Formation Mechanism of Anisotropic RDX-TNT Core-Shell Nanoparticles and their Influence onto Nanodiamond Detonation Syntheses

Mixtures of RDX and TNT or hexolite mixtures are well known precursors for nanodiamond detonation syntheses. In this study diverse nanoscale hexolite mixtures varying in mass ratios of RDX and TNT are synthesized via Spray Flash Evaporation. The hexolite mixtures are characterized by confocal Raman spectroscopy and tip-enhanced Raman spectroscopy (TERS) to obtain information about their molecular structure composition. The marker bands of pristine RDX and TNT enable the identification and distinction of both compounds in the Raman spectra. Confocal Raman spectroscopy indicates an intermixture of RDX and TNT molecules on the nanoscale since both marker bands are detected in all spectra.

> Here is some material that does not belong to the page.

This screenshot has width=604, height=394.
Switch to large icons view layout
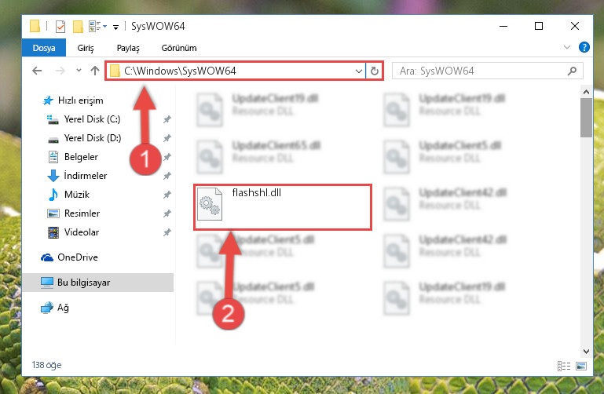point(581,366)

TERS investigations of single hexolite particles reveal that the particle surfaces are mainly composed of TNT. The comparison of confocal Raman and TERS results suggests that (depending on the mass ratio) hexolite particles are either inhomogeneous patchy RDX/TNT nanoparticles or anisotropic RDX/TNT core-shell nanoparticles. A building mechanism to explain the formation/growth of those nanoparticles is derived from the spectroscopic data and the dynamics of the SFE process. Finally, a correlation between the TNT shell thickness, the symmetry of the anisotropic hexolite precursor nanoparticles, and the resulting nanodiamond sizes is discussed in detail.